Speak Your Piece: a podcast about Utah's history

Better Days 2020 Historian Katherine Kitterman on women suffrage history, key arguments, events and people (1870-1920) (Season 1, Ep. 8 - Part 1)

May 06, 2020 Brad Westwood Season 1 Episode 5
Speak Your Piece: a podcast about Utah's history
Better Days 2020 Historian Katherine Kitterman on women suffrage history, key arguments, events and people (1870-1920) (Season 1, Ep. 8 - Part 1)
Show Notes

Guest Bio:

Katherine Kitterman deeply understands both the national and the local contexts regarding 19th and early 20th century women suffrage history. She also has a knack for explaining in simply ways, complex historical circumstances.  

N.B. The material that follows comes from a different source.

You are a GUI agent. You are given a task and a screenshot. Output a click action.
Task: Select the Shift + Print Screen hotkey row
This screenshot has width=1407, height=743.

Kitterman is a PhD candidate in History at American University (Washington, D.C.) and is the Historical Director for the BetterDays2020 organization. Her focus has been American women’s history and Mormon history, as well as training in historical interpretation and public history programming. Previously Katherine was an instructor for the Church History and Doctrine Department at Brigham Young University, and worked in Washington, D.C., for the Smithsonian Institution, the Holocaust Memorial Museum and the Woodrow Wilson Center. 

Overview

In this engaging, and quick paced interview, Kitterman offers a beginner’s primer on the history of Utah’s women suffrage movement. She outlines all the events, people and circumstances, covering 1870 to 1920. 

Kitterman also explains the two big anniversaries coming up in 2020. First, the 150th anniversary of the first American woman, under a women’s suffrage law, to vote in the USA (Seraph Young in a municipal and territorial election in January 1870) and secondly, the 100th anniversary of the passing of the 19th Amendment (August 1920), which prohibits government from denying the right to vote on the basis of sex.